Task data →
---
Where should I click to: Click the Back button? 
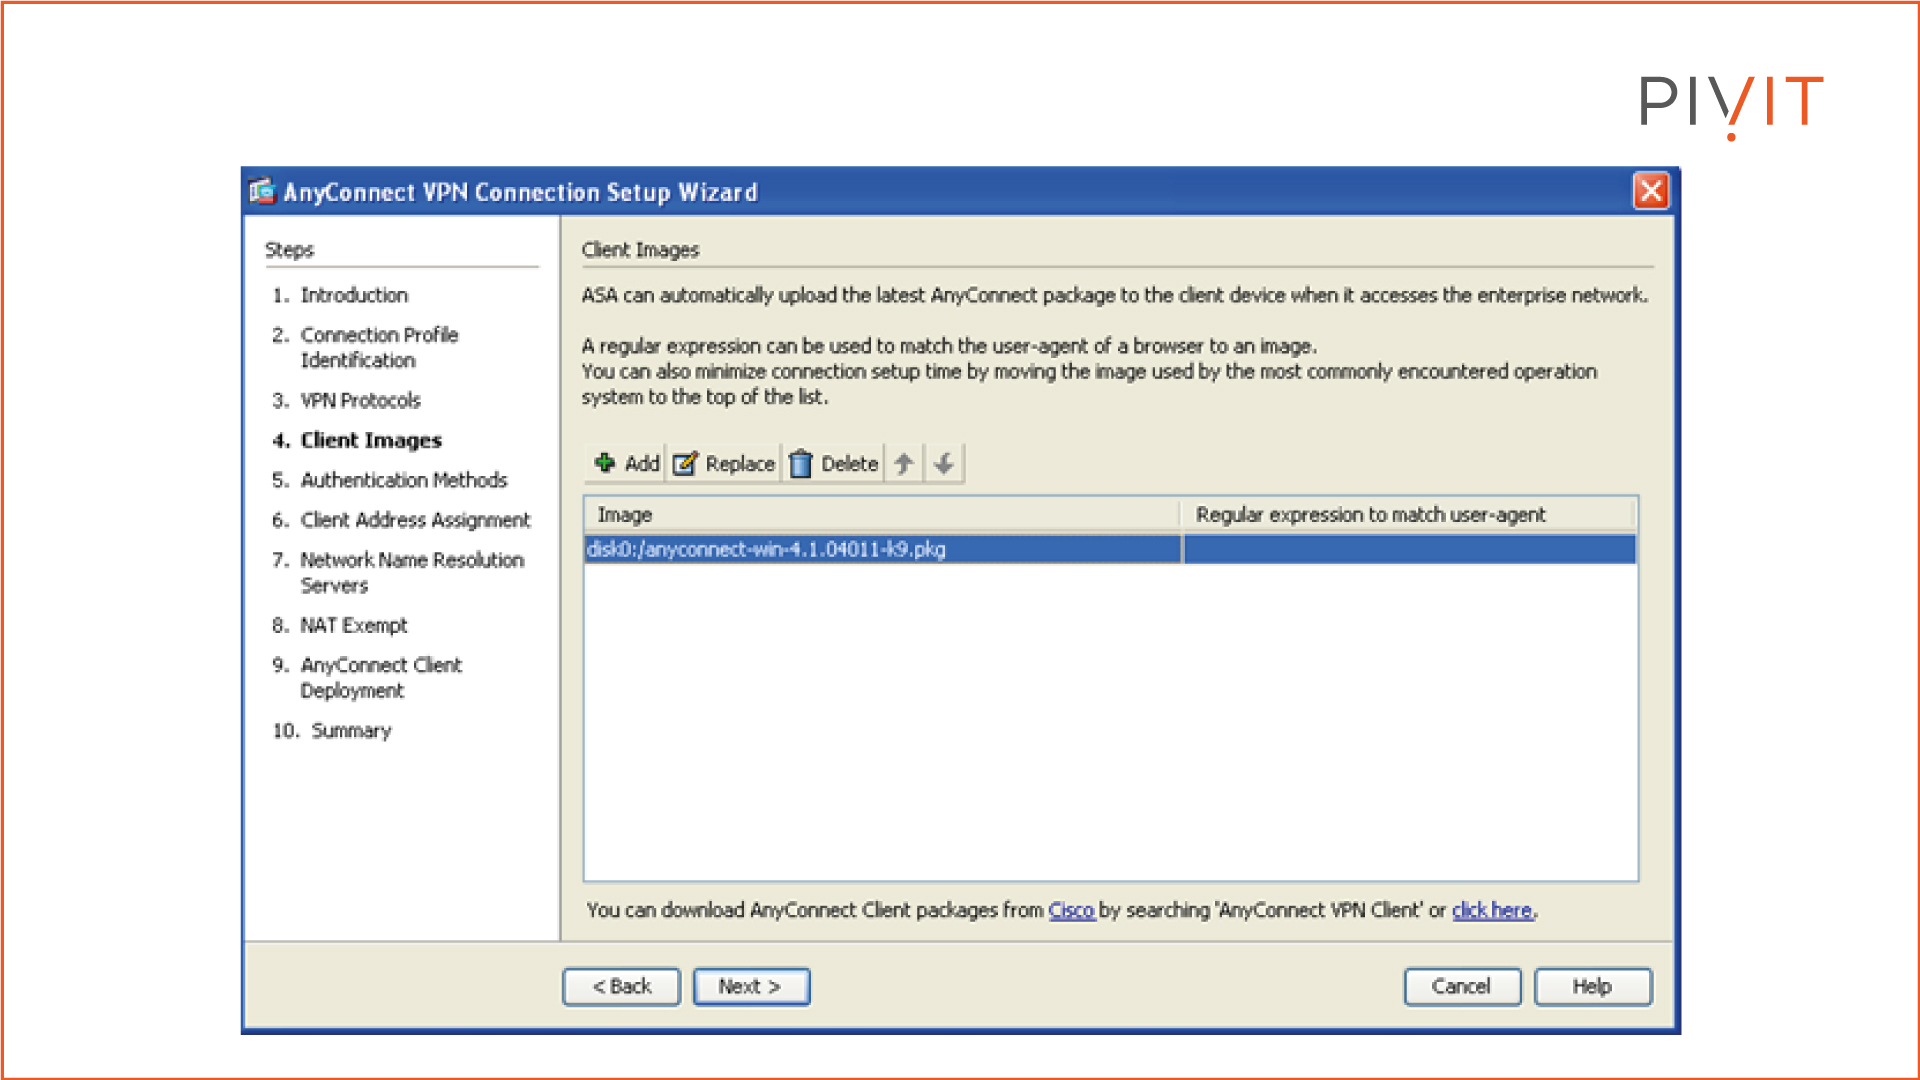pyautogui.click(x=621, y=986)
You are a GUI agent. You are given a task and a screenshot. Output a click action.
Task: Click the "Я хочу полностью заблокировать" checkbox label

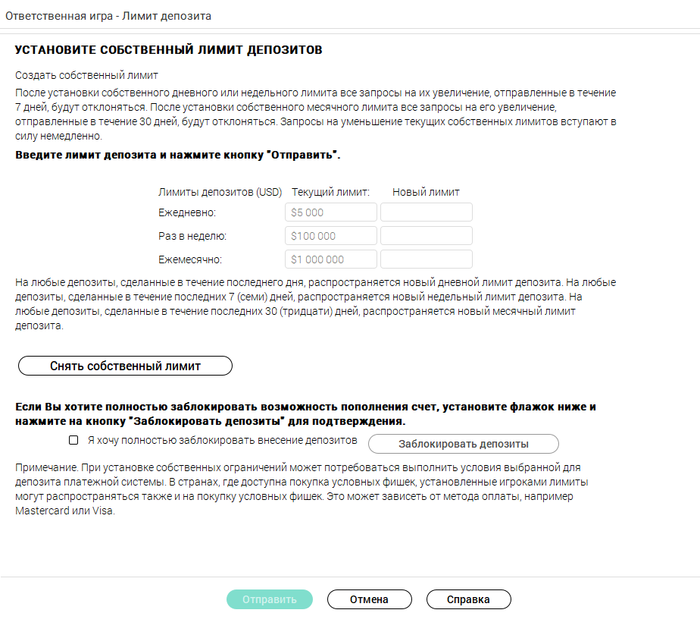pyautogui.click(x=222, y=440)
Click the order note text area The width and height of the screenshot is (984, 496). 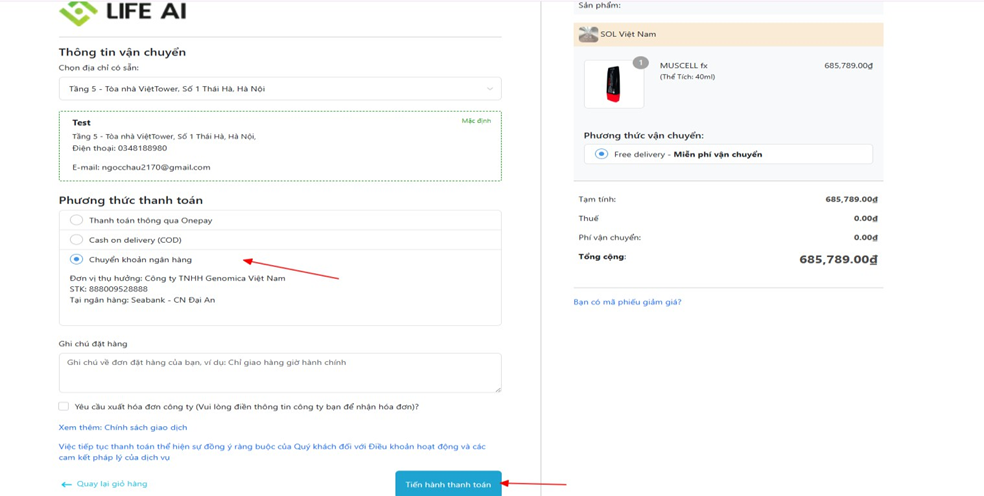coord(280,372)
---
What is being asked →
Swap "Back button" for "Previous button" in the rows from the start through the line with "pyautogui.click(x=222, y=440)", and give those lines again with everything else unchanged. Leave the pictures out.

In response →
Where should I click to: Click the Previous button? 
pyautogui.click(x=621, y=986)
You are a GUI agent. You are given a task and a screenshot. Output a click action.
Task: Click the "Я хочу полностью заблокировать" checkbox label

pyautogui.click(x=222, y=440)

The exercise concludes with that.